In 2008, Brian Swingle was a condensed matter physics graduate student at MIT and he co-wrote a paper with Wen and 2 pals about the tensor-product representations for string-net condensed states – that's actually the title. So at that time, he was already deeply incorporated into this culture of condensed matter physicists who find string theory inspiring. He was also taking John McGreevy's MIT course on string theory. Search for Swingle in these lecture notes. ;-)
But his own famous paper – his second paper – came in 2009:
To say the least, the tensor networks covering the AdS space look like a toy model of Maldacena's holographic AdS/CFT correspondence!
This toy model may have some limitations. For example, it is discrete while the AdS space is continuous. So the network may prevent you from reconstructing physics at distances shorter than (or comparable to) the AdS radius. Only at longer distances, you may get the proper holography.
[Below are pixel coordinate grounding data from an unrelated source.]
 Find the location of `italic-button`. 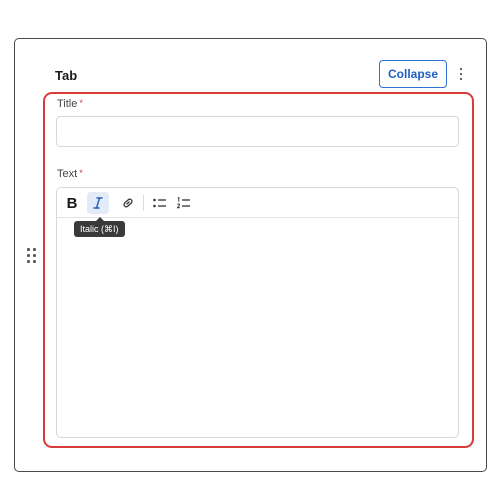

italic-button is located at coordinates (98, 203).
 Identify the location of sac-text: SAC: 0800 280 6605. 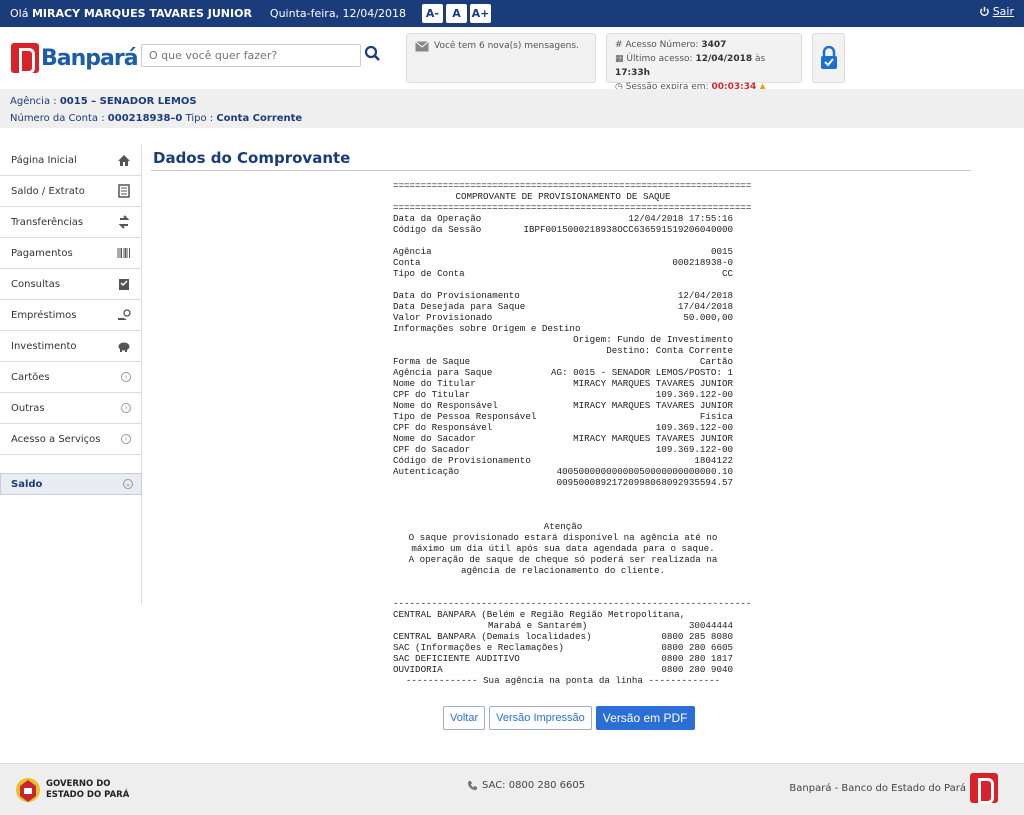
(534, 786).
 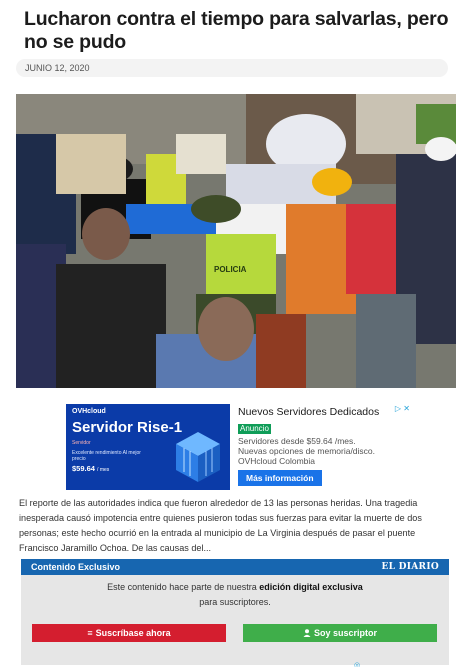 I want to click on list-icon: ≡, so click(x=90, y=633).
This comment is a major point made by the recent preprint co-authored by Carroll but you could have known it from TRF at least from Summer 2013 (search for "longer than"), too.
This point is
- strong circumstantial evidence against Carroll's claim that you can do holography without string theory.
This construction of quantum gravitational spacetime from similar networks is therefore also closely related to the ER-EPR correspondence and Van Raamsdonk's glue-entanglement duality that he had studied for some time before that. The concept behind Swingle's toy model is great but at some point, one must ask what are the actual tensors that make a particular theory work. And one probably finds that no naive theory based on "qubits" or "qutrits" (or any finite-dimensional Hilbert space) will be quite physical.
Physical theories living in the usual continuous spacetimes almost certainly need infinite-dimensional Hilbert spaces that admit operators with continous spectra. And when one adds all these technical features, he gets another formulation of string theory – or a superselection sector of string theory. I am confident that everything that is "less than that" (less than a full-fledged string/M-theory) will either lack the local excitations or the continuous symmetries such as the local Poincaré symmetry or both. Or it will be inconsistent.
At any rate, this story shows the creative flow of ideas between high-energy theoretical physics and condensed matter theoretical physics. And when we talk about these flows that are still ongoing, "high-energy theoretical physics" really means "string theory", whether someone finds it intriguing or not (you definitely should!).